Screenshot grounding data:
┌────────
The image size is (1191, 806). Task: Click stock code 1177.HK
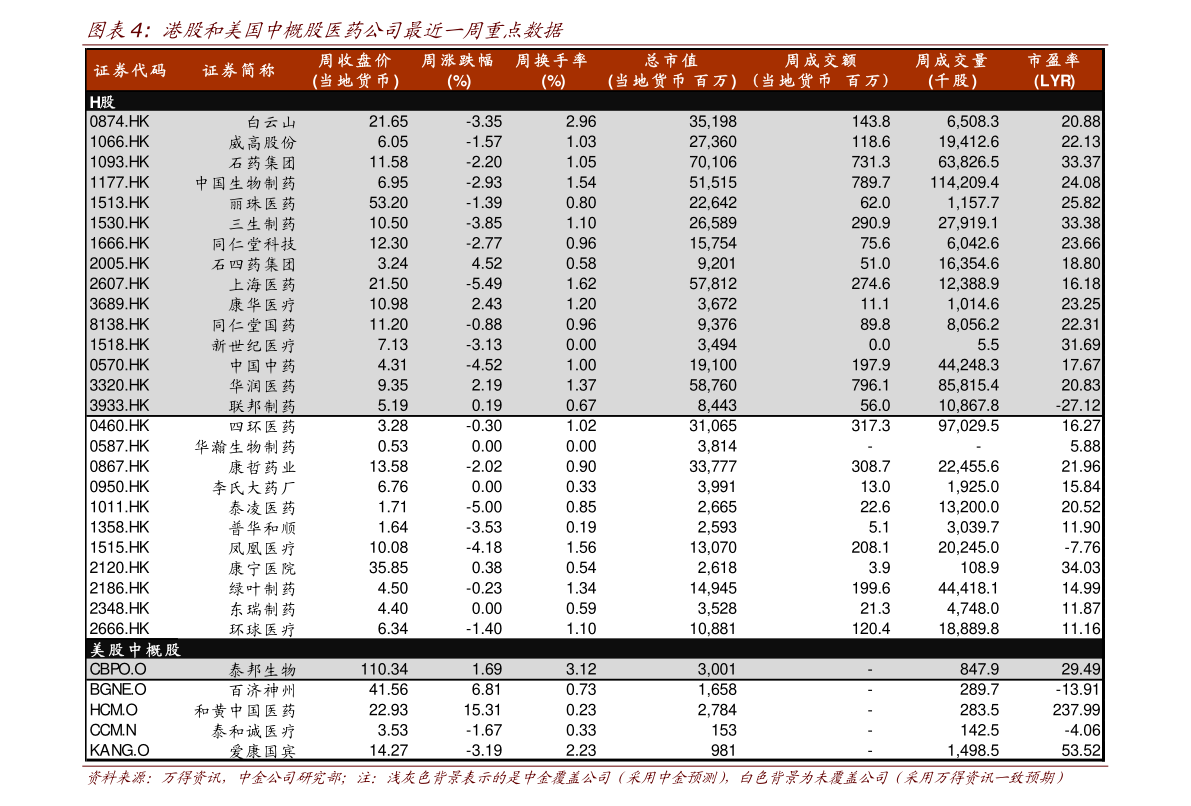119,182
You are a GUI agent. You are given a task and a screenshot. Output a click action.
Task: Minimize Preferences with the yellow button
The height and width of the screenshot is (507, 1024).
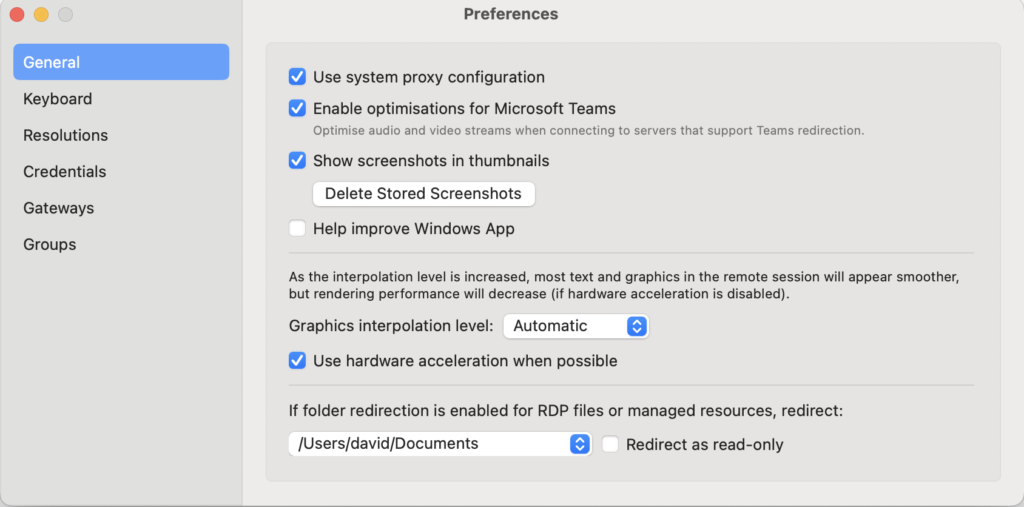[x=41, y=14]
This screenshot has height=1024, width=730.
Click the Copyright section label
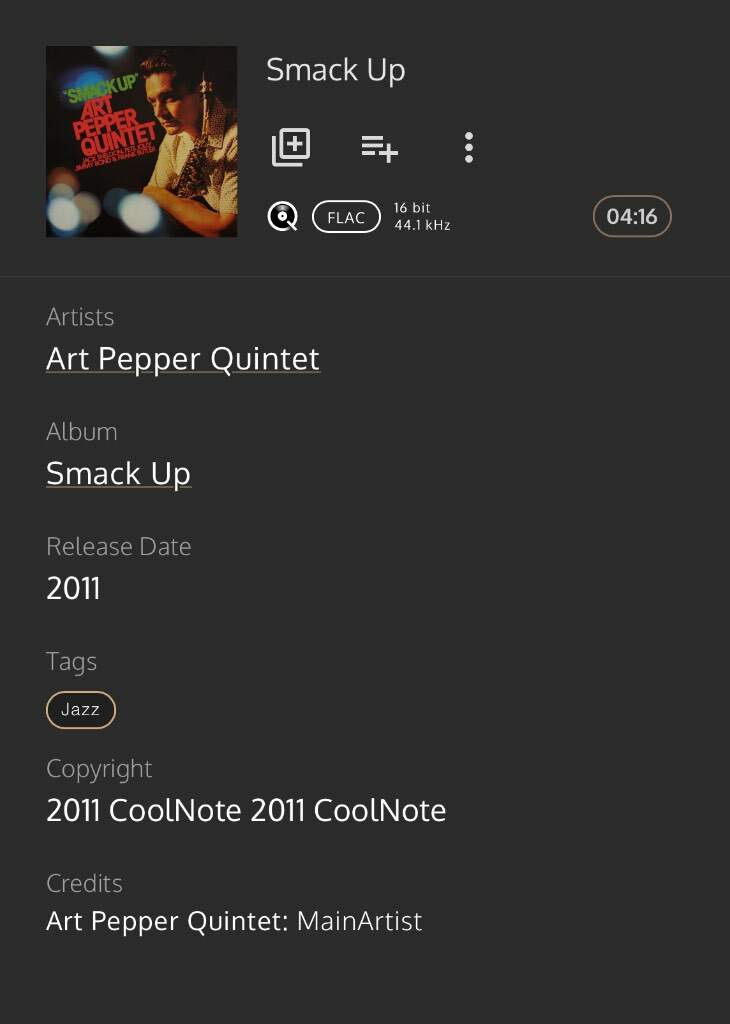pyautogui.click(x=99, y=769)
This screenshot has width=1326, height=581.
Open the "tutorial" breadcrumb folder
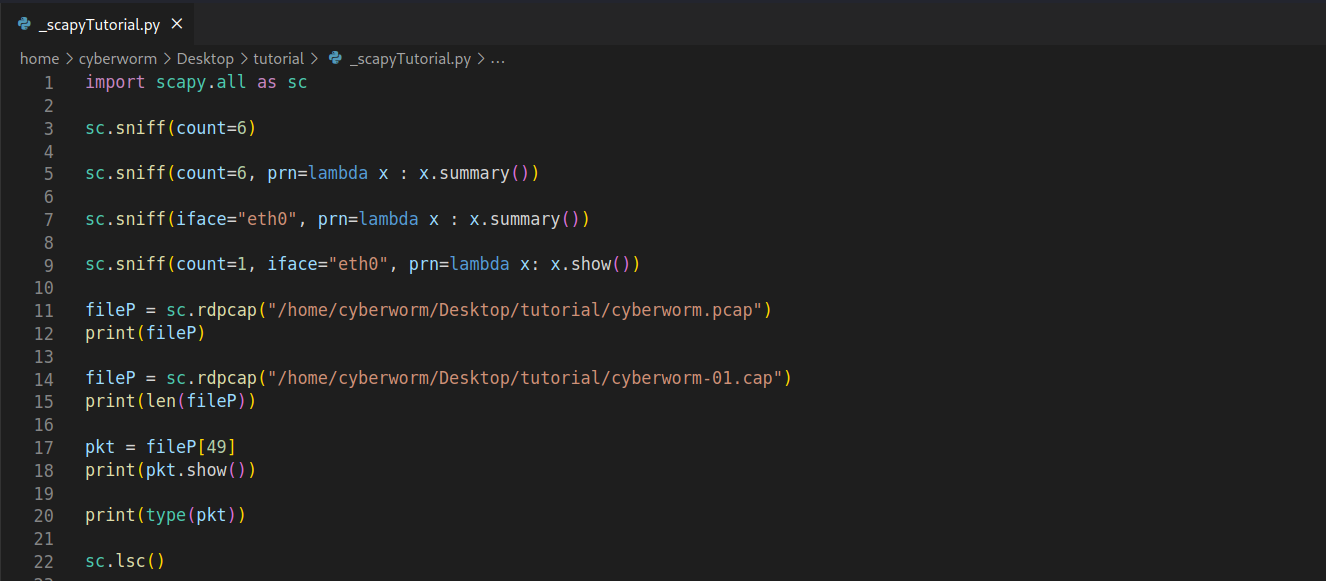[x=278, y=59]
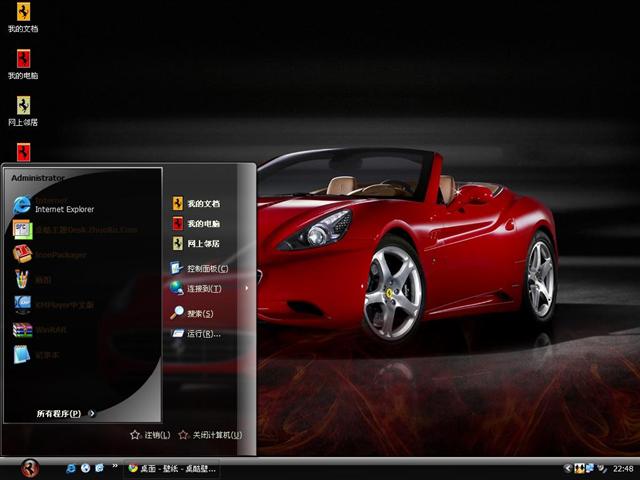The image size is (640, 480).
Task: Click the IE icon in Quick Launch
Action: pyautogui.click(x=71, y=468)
└────────
◆ **Work instructions**
Transcribe all the entries precisely. Do not include any picture.

◆ **Solution to this task**
The image size is (1191, 806). Task: Click stock code 1177.HK
119,182
You are a GUI agent. You are given a task and a screenshot. Output a click action.
Task: Minimize Preferences with the yellow button
The height and width of the screenshot is (507, 1024).
[x=41, y=14]
This screenshot has height=1024, width=730.
Click the Copyright section label
pyautogui.click(x=99, y=769)
This screenshot has width=1326, height=581.
Open the "tutorial" breadcrumb folder
[x=278, y=59]
The image size is (640, 480).
Task: Click the IE icon in Quick Launch
Action: pyautogui.click(x=71, y=468)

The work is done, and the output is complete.